In view of the foregoing, the Court of Appeals was correct in finding appellant guilty only of two counts of simple rape and in sentencing him to suffer the penalty of reclusion perpetua for each count, and in ordering him to pay ₱50,000.00 as civil indemnity, ₱50,000.00 as moral damages and ₱30,000.00 as exemplary damages for each count of rape.24
WHEREFORE, the Decision of the Court of Appeals dated January 31, 2007 in CA-G.R. CR-H.C. No. 00254 is AFFIRMED.
SO ORDERED.
MARIANO C. DEL CASTILLO
Associate Justice
WE CONCUR:
ANTONIO T. CARPIO
Associate Justice
Chairperson
ARTURO D. BRION Associate Justice |
ROBERTO A. ABAD Associate Justice |
JOSE P. PEREZ
Associate Justice
A T T E S T A T I O N
I attest that the conclusions in the above Decision had been reached in consultation before the case was assigned to the writer of the opinion of the Court’s Division.
ANTONIO T. CARPIO
Associate Justice
Chairperson, Second Division
C E R T I F I C A T I O N
Pursuant to Section 13, Article VIII of the Constitution, and the Division Chairperson’s attestation, it is hereby certified that the conclusions in the above Decision had been reached in consultation before the case was assigned to the writer of the opinion of the Court’s Division.
REYNATO S. PUNO
Chief Justice
Footnotes
1 The identity of the victim or any information to establish or compromise her identity, as well as those of her immediate family or household members, shall be withheld pursuant to Republic Act No. 7610, An Act Providing for Stronger Deterrence and Special Protection Against Child Abuse, Exploitation and Discrimination, and for Other Purposes; Republic Act No. 9262, An Act Defining Violence Against Women and Their Children, Providing for Protective Measures for Victims, Prescribing Penalties Therefor, and for Other Purposes; and Section 40 of A.M. No. 04-10-11-SC, known as the rule on Violence Against Women and Their Children, effective November 5, 2004.
2 CA rollo, pp. 8-9.
3 Id. at 16-33; penned by Judge Aurora V. Maqueda-Roman.
4 Id. at 33.
5 Id. at 28.
6 Id. at 31.
7 Id. at 114-135; penned by Associate Justice Rebecca De Guia-Salvador and concurred in by Associate Justices Ricardo R. Rosario and Marlene Gonzales-Sison.
8 Id. at 126.
9 Id.
10 Id. at 127.
11 Id. at 129.
12 Id. at 132.
13 Id. at 134.
14 Rollo, p. 28.
15 Id. at 29-32; 33-36.
16 People v.
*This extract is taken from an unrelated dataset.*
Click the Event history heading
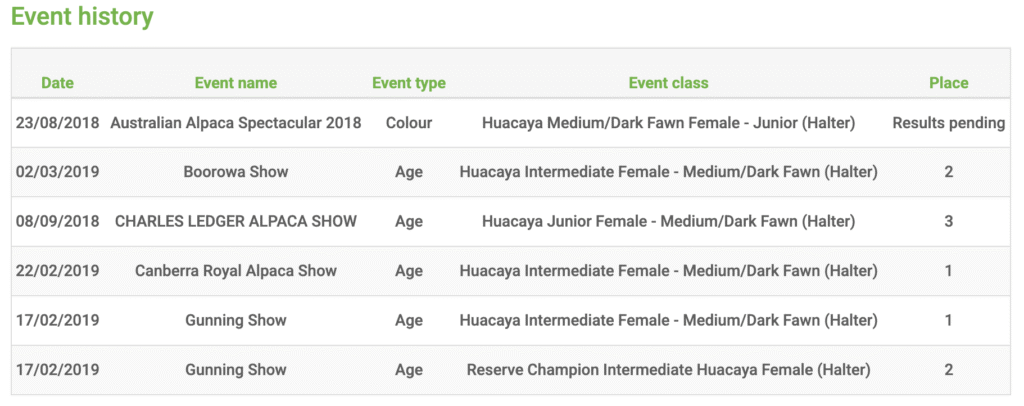The image size is (1024, 406). click(x=82, y=16)
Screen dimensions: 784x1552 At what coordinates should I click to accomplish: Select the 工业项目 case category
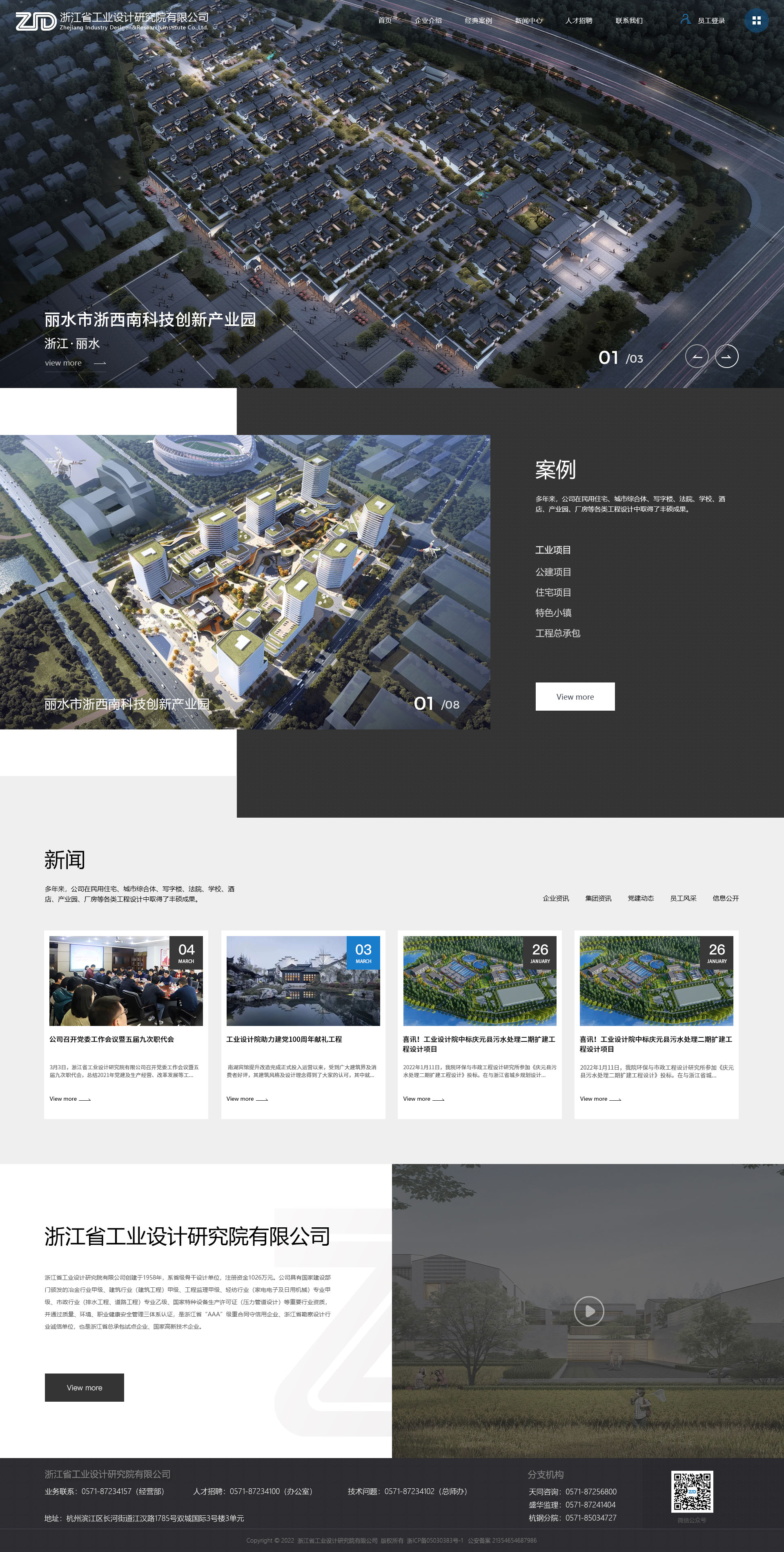coord(553,550)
Manalili, G.R. No. 184598, June 23, 2009.
17 CA rollo, p. 25.
18 Id. at 28.
19 Id. at 31.
20 See People v. Dalisay, G.R. No. 188106, November 25, 2009.
21 CA rollo, pp. 126-127.
22 See People v. Manalili, supra note 16. Article 335 of the Revised Penal Code, as amended by Republic Act No. 7659 applies when the rape was committed before October 22, 1997. Articles 266-A and 266-B of the Revised Penal Code, as amended by Republic Act No. 8353 apply to rapes committed on or after October 22, 1997.
23 427 Phil. 454, 462-463 (2002).
24 People v. Dalisay, supra note 20; People v. Araojo, G.R. No. 185203, September 17, 2009.